Extracted records.
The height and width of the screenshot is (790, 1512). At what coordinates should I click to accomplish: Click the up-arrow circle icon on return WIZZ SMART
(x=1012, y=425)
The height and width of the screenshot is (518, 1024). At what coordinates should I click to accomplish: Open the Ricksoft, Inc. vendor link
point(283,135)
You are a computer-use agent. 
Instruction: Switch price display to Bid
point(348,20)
---
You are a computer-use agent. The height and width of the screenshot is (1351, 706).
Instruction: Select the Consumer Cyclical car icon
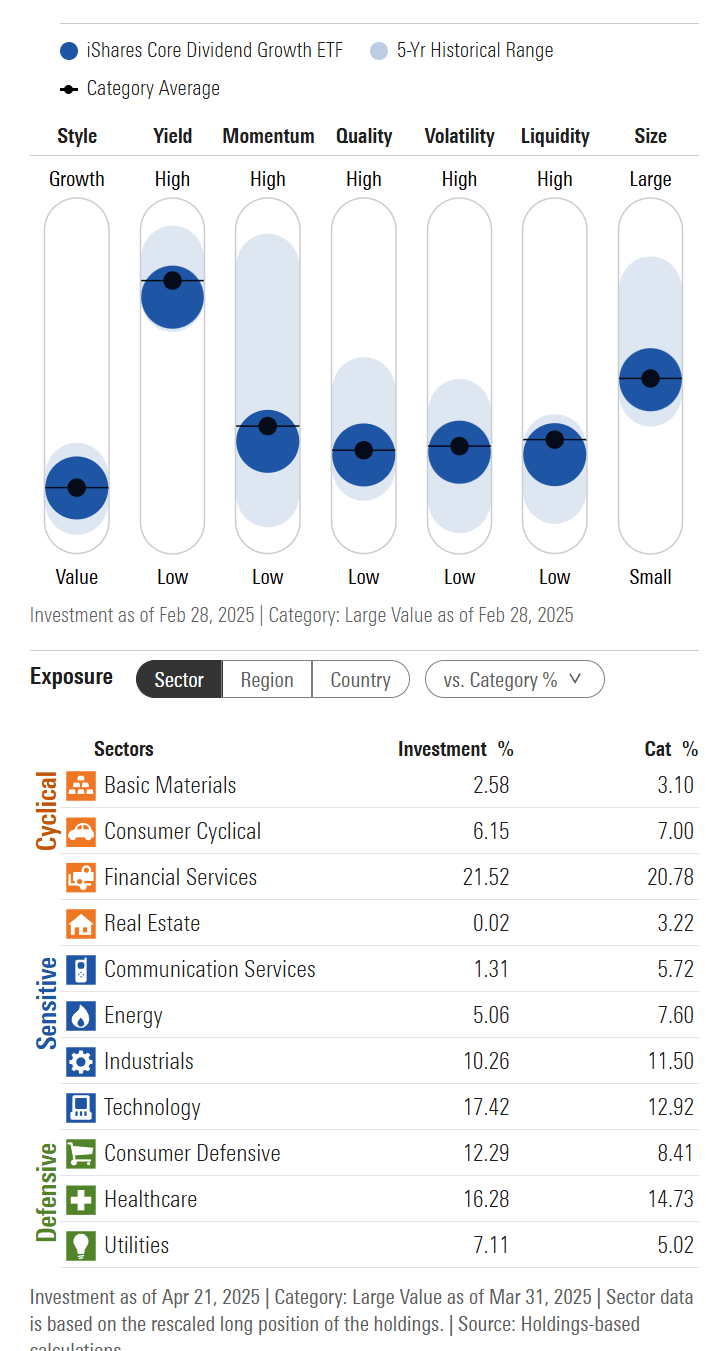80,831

What is expected.
Can you put the records from the line with "The height and width of the screenshot is (790, 1512)." up to and including the line with "(x=1012, y=425)" into a two-column CSV with columns named instruction and coordinates, with one row per record and each field in quotes with line breaks replaced by spaces?

Right answer.
instruction,coordinates
"The height and width of the screenshot is (790, 1512). At what coordinates should I click to accomplish: Click the up-arrow circle icon on return WIZZ SMART","(x=1012, y=425)"